• **Texte proposé**
────────────────────

La Jonchère (SUI), le 15 avril 2017 : L’association Sportaccord, basée à Lausanne, la plus grande enseigne autour de laquelle gravite tout ce que le sport compte de gestionnaires, de dirigeants, de partenaires, de fédérations, vient de tenir son assemblée générale 2017 à Aharus (DEN). Au nombre des décisions annoncées, la modification de sa raison sociale n’est pas passée inaperçue aux yeux de celles et ceux qui suivent de près les ondulations du microcosme sportif international.
Sportaccord se nommera désormais, dans son appellation officielle anglaise, Global Association of International Sports Federations, soit GAISF pour l’acronyme. Traduit en français, cela donne Association Globale des Fédérations Internationales de Sports, AGFIS.
Oui, et alors ?
Par un tour de passe-passe, l’association retrouve le nom qu’elle portait ….à sa fondation en 1967 et jusqu’au coup d’état de 2009, ourdi par le camp des modernes d’alors, bien décidés à tirer un trait sur un passé récent et chaotique.
Explications.
La création en 1967 de l’AGFIS, alors Assemblé Générale des Fédérations Internationales de Sports, répondait à la volonté de créer un interlocuteur fort et crédible face la toute-puissance du CIO. Elle y est parvenue grâce aux talents de ses pairs fondateurs et surtout à l’un d’entre eux, le suisse Thomas Keller, qui en sera le président de 1969, jusqu’à son décès brutal en 1989. Sous sa présidence, la Direction de l’AGFIS est assumée jusqu’en 1982 par le Dr Luc Niggli, père d’Olivier, le Directeur général actuel de l’AMA, Agence Mondiale Antidopage
Ah le sport ! Vaste monde et petit verger, où le fruit ne tombe jamais bien loin de l’arbre !
Le coup de force !

────────────────────

• **Extraits de données**

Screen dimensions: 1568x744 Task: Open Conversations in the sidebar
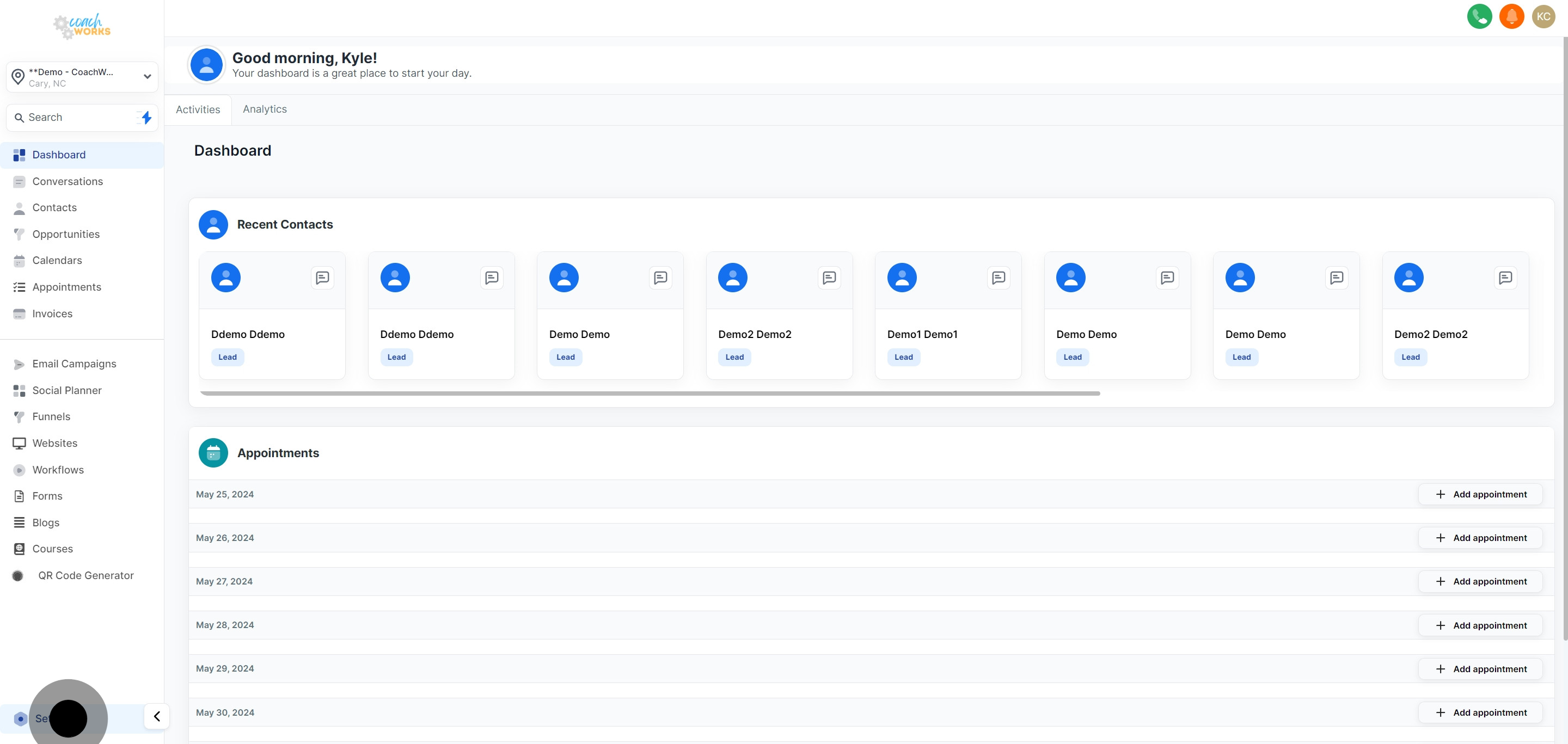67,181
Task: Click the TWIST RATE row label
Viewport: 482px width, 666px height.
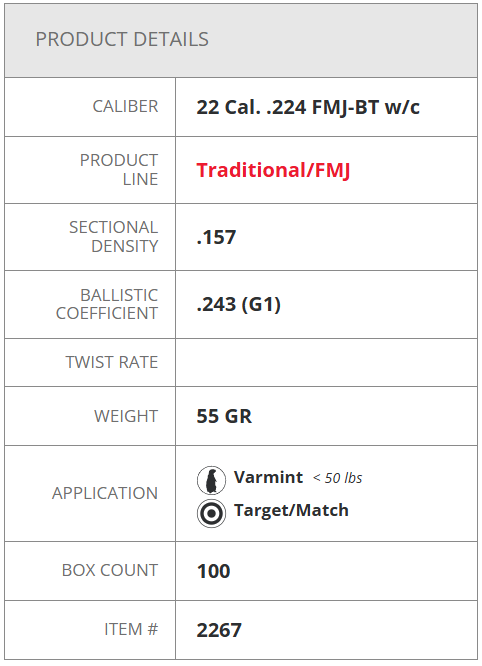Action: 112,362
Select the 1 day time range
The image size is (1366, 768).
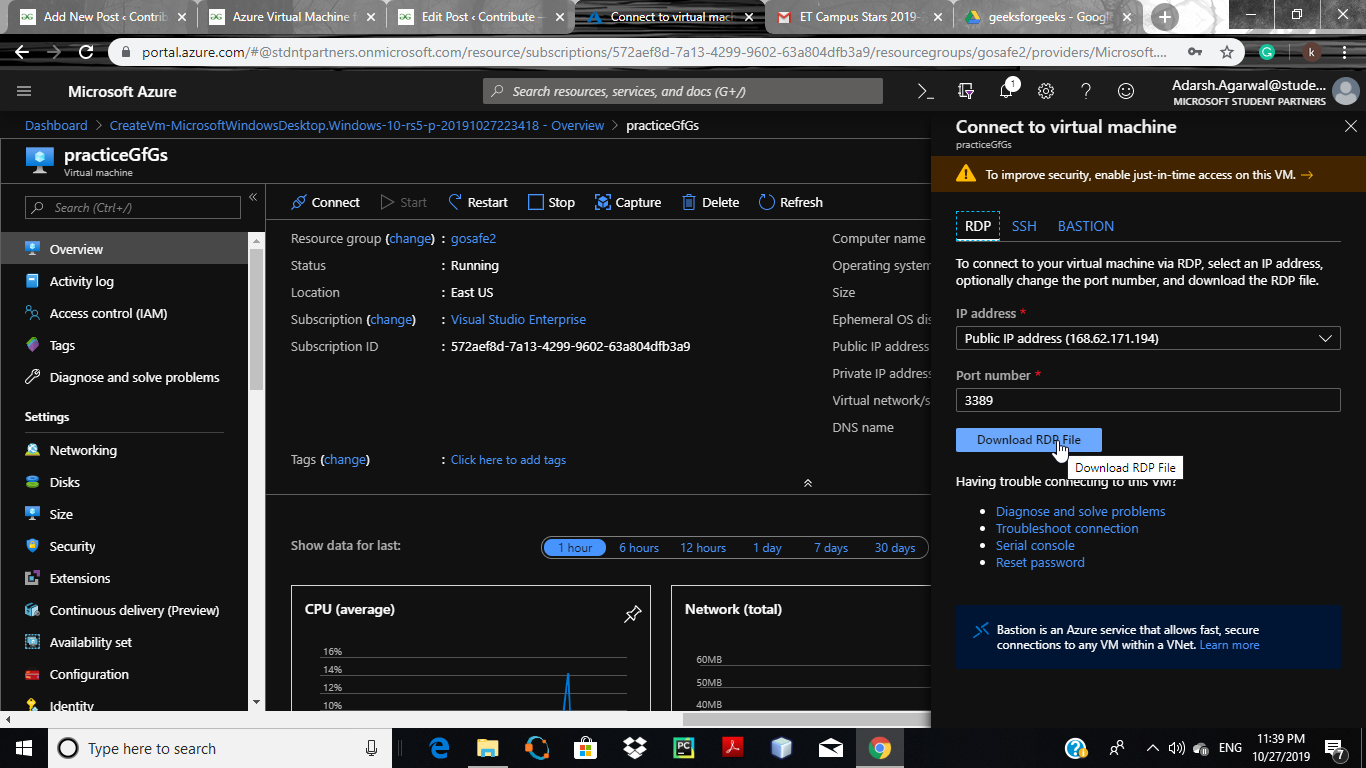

────────────────────

• **Consigne A**
Dites si chacune des affirmations suivantes concorde avec le texte sur Sportaccord. Répondez par oui ou par non et citez les mots du texte qui tranchent.
(i) L’assemblée générale 2017 de Sportaccord s’est tenue au Danemark.
(ii) Thomas Keller a présidé l’AGFIS jusqu’en 1982.
(iii) Luc Niggli est le père du directeur général actuel de l’AMA.
• **Consigne B**
Reprenez le texte sur le changement de nom de Sportaccord après sa dernière phrase et poursuivez-le.

• **Résultat A**
(i) Oui : « vient de tenir son assemblée générale 2017 à Aharus (DEN) ».
(ii) Non : « qui en sera le président de 1969, jusqu’à son décès brutal en 1989 ».
(iii) Oui : « le Dr Luc Niggli, père d’Olivier, le Directeur général actuel de l’AMA ».

• **Résultat B**
Suite au décès subit de son leader, l’AGFIS, basée à Monaco depuis 1977, est ensuite présidée par le coréen Un Yong Kim (WTF). Si le Suisse Keller était un président en or, son successeur fut lui …en "tôle", car on ne retiendra de sa gouvernance que son emprisonnement à Séoul, en 2004, pour corruption ! Passons.
Cela étant, dès 2003 déjà, les organismes faîtiers des fédérations internationales olympiques d’été et d’hiver notamment, réclament une plateforme unique, susceptible de rassembler et d’unir, de mener, de poursuivre des objectifs d’intérêts communs, mais aussi d’arrêter une date, un rendez-vous dans l’année que toutes entités sportives seraient capables d’honorer, pour y tenir leurs assemblées générales respectives. Le nom de Sportaccord apparaît alors pour la première fois dans les procès-verbaux. La même année, Madrid accueille la première Convention de Sportaccord. Le projet est sur les rails mais une révolution reste encore à faire.
En 2004, exit donc d’Un Yong Kim. Sans président l’AGFIS est alors confiée à titre intérimaire à son numéro deux, Hein Verbruggen (UCI). Pour l’AGFIS c’est le début d’une fin programmée.
Homme d’affaires avisé, le néerlandais a son plan et une vision du sport qui dépasse largement le cadre purement sportif. Il soutient le projet initié en 2003 d’une organisation contrôlant tout ce que le sport génère d’activités dans le monde, des fédérations internationales aux industries, aux dirigeants politiques, fabricants, villes hôtes, chaînes de télévisions, groupes de médias, cabinets conseils. La liste n’est pas exhaustive. Il tient son projet et affine sa stratégie. C’est aussi un publicitaire, un homme de communication.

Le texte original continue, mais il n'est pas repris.